After the race stage was taken down, sponsor banners put into storage, the promotional vehicles returned, press releases written, and a good nights rest had following a traditional meal of schnitzel it was refreshing to return to the small lakeside village of Mondsee with the race management.
As we soaked in the chilly lake my muscles healing as much as my soul I started to relax again. I will always have a special place in my heart for the Mozart 100 and hope to return someday soon to see the growth of the event.
Josef was born in the village of Mondaee in the province of Salzburg. On my last morning in the rain after we ran the golf course for my first run back Josef took me to pay my respect to his family’s burial place. His parents and brother are laid to rest in a catholic cemetery that reminds me of my families’ in Poland. Josef, his wife, and son holiday at the bed and breakfast his family has owned for generations. Bedrooms are themed in one single color; Pink, Orange, Green, and Blue. The logistical offices of the Salzburg Running Festival take up the ground floor now. I took a lot of pride in the success of my dear friends much the way I imagine they were excited for my premier win just two years prior.
Claudia served as my very beautiful and extremely knowledgable tour guide up Schafberg Mountain where we overlooked the lakes and alps after a strenuous vertical kilometer hike up. The Cog train down the hill to Wolfgansee was a bumpy ride on the coal powered, steam driven engine but the views were amazing. A “boat” taxi on the lake took us to St. Gilgen where Mozart’s sister had her house. I got to meet Josef’s uncle in his traditional attire of lederhosen. The women in dirndl, the smell of the farms, the sounds of the birds singing, the cows mooing, the church bells ringing, there are so many memories from Austria that will forever remain in my heart as I return home.

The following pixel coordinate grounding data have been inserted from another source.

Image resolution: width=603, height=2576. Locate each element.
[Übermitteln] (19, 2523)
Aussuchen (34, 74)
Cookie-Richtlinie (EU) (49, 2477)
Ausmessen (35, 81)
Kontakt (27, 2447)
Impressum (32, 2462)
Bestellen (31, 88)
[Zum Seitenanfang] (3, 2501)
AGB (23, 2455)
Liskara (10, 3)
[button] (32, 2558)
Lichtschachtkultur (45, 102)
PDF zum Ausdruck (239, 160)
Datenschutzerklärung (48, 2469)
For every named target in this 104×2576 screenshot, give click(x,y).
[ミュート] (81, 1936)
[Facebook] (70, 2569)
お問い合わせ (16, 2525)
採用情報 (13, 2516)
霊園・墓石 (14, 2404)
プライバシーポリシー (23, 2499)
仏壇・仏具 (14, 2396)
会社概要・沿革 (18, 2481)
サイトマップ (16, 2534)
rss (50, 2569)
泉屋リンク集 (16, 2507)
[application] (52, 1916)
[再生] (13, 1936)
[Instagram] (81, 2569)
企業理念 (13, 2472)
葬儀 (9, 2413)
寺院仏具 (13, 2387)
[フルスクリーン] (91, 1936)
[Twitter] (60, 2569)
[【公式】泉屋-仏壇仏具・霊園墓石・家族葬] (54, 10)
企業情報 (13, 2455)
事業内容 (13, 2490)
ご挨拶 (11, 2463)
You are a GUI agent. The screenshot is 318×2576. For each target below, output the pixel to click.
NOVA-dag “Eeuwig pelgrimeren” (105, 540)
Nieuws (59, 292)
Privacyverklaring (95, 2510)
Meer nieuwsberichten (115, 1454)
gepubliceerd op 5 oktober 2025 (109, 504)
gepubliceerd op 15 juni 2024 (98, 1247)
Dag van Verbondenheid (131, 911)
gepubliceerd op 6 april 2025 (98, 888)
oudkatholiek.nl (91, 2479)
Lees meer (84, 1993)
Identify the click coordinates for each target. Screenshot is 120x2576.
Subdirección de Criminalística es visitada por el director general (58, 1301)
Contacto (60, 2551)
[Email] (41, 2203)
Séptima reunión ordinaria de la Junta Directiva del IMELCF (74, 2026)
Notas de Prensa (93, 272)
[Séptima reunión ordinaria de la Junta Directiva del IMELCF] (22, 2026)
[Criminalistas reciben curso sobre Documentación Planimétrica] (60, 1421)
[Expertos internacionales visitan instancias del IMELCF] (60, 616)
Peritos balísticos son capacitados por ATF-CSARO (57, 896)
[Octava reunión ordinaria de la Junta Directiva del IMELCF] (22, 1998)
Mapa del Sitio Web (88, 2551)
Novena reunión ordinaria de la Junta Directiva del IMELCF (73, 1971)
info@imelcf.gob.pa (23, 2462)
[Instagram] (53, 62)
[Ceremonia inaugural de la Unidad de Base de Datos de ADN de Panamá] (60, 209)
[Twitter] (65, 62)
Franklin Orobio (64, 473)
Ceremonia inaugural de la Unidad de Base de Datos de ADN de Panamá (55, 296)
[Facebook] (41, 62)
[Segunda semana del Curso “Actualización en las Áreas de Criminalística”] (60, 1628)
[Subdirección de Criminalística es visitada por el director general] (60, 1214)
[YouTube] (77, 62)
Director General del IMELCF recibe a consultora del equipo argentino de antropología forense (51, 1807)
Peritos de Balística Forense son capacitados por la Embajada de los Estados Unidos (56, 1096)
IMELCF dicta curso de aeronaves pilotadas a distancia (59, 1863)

There is a mystery and myth to this region where time seems to stand still or just move slower. When you walk through the narrow passageways in Salzburg or along the open footpaths between the farm villages you just feel as if Mozart is leading you somewhere very mystical and special. If he were alive today there is no doubt the legendary composer would dedicate a piece of music to the world class Mozart 100 in his hometown.